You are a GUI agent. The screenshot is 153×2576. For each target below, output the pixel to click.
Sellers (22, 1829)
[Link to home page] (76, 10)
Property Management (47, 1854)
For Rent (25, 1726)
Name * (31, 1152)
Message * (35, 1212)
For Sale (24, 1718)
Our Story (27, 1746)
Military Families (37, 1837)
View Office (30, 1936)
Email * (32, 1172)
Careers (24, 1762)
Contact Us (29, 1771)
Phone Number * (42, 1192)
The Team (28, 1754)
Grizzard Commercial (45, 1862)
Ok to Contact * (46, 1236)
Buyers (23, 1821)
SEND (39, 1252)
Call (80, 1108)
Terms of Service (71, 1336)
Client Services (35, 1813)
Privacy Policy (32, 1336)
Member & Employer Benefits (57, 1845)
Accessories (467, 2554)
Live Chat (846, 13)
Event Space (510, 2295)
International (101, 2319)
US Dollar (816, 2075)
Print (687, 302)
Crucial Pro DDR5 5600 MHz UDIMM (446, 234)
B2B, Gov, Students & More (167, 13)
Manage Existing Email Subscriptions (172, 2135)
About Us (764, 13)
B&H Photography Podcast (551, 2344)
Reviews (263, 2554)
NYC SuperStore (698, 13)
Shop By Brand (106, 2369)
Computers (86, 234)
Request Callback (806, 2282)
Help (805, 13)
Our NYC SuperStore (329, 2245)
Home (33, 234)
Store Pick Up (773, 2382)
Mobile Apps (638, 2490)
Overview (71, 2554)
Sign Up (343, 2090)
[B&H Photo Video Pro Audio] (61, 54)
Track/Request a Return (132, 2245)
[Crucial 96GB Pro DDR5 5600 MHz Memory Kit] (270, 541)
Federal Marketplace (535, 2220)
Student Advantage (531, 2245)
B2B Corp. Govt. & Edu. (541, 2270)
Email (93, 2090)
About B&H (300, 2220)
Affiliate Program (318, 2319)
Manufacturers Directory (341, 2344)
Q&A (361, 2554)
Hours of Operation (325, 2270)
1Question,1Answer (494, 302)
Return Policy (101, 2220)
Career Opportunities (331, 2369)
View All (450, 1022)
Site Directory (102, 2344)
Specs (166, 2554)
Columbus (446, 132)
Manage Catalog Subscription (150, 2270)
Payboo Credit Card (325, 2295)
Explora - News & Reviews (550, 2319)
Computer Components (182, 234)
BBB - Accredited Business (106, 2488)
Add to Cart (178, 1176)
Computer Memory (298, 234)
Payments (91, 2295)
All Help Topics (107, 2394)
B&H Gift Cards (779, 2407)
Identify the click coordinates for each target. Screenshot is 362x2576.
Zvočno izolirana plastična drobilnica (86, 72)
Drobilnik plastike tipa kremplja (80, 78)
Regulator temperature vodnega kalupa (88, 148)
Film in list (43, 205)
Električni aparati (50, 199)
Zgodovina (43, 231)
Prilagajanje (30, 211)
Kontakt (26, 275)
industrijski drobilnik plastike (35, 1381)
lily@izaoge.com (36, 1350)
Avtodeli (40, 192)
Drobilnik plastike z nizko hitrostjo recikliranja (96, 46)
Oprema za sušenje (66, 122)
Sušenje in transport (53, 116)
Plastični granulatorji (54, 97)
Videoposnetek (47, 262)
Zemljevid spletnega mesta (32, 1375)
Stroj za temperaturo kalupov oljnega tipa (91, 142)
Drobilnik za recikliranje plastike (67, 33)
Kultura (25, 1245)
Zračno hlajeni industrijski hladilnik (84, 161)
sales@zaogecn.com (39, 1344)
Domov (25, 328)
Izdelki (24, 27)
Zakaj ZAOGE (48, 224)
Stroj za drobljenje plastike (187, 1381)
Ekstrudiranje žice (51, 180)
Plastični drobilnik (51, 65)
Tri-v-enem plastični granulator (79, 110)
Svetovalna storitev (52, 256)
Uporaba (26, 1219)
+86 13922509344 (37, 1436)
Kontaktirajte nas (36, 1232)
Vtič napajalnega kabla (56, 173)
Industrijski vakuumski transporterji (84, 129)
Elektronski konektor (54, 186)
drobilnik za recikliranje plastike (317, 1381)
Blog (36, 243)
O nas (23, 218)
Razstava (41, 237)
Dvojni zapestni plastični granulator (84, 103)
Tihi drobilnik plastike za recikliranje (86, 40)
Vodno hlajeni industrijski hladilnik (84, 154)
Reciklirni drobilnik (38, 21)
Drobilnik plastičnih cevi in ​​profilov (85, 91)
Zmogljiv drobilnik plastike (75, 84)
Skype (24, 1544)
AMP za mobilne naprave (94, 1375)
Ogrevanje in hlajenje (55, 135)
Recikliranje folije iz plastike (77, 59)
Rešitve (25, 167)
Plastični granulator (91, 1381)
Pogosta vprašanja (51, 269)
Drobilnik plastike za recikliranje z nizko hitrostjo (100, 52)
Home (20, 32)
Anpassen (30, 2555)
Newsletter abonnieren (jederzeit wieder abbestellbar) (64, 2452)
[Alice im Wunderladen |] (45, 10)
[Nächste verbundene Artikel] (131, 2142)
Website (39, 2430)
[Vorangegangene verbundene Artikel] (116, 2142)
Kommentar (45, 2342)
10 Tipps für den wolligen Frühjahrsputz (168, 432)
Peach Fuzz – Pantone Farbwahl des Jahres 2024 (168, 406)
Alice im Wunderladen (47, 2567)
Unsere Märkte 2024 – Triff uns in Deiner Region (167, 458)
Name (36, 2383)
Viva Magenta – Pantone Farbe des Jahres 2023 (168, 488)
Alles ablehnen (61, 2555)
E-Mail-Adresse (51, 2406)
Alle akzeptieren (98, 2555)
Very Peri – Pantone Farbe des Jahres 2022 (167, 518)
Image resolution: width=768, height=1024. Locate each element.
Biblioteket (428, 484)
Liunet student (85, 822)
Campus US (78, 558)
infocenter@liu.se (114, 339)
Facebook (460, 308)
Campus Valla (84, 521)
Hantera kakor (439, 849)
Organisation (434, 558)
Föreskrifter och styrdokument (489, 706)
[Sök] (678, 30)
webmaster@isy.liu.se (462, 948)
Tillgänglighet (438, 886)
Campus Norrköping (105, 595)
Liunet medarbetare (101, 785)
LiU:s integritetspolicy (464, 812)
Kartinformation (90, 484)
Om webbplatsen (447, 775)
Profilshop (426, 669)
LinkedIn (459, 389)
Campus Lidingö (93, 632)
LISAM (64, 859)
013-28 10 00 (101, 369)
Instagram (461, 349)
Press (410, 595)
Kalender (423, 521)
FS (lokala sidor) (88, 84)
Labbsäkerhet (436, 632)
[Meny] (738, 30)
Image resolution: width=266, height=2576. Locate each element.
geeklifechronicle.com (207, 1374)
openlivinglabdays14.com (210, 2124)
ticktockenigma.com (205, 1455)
◇ ◇ ◇ ◇
About this task: Look through the material above and print exactly the lines from the one containing "10 Tipps für" to the one containing "Image resolution: width=266, height=2576.", both included, and nothing more.

Solution for this exercise:
10 Tipps für den wolligen Frühjahrsputz (168, 432)
Peach Fuzz – Pantone Farbwahl des Jahres 2024 (168, 406)
Alice im Wunderladen (47, 2567)
Unsere Märkte 2024 – Triff uns in Deiner Region (167, 458)
Name (36, 2383)
Viva Magenta – Pantone Farbe des Jahres 2023 (168, 488)
Alles ablehnen (61, 2555)
E-Mail-Adresse (51, 2406)
Alle akzeptieren (98, 2555)
Very Peri – Pantone Farbe des Jahres 2022 (167, 518)
Image resolution: width=768, height=1024. Locate each element.
Biblioteket (428, 484)
Liunet student (85, 822)
Campus US (78, 558)
infocenter@liu.se (114, 339)
Facebook (460, 308)
Campus Valla (84, 521)
Hantera kakor (439, 849)
Organisation (434, 558)
Föreskrifter och styrdokument (489, 706)
[Sök] (678, 30)
webmaster@isy.liu.se (462, 948)
Tillgänglighet (438, 886)
Campus Norrköping (105, 595)
Liunet medarbetare (101, 785)
LiU:s integritetspolicy (464, 812)
Kartinformation (90, 484)
Om webbplatsen (447, 775)
Profilshop (426, 669)
LinkedIn (459, 389)
Campus Lidingö (93, 632)
LISAM (64, 859)
013-28 10 00 (101, 369)
Instagram (461, 349)
Press (410, 595)
Kalender (423, 521)
FS (lokala sidor) (88, 84)
Labbsäkerhet (436, 632)
[Meny] (738, 30)
Image resolution: width=266, height=2576. Locate each element.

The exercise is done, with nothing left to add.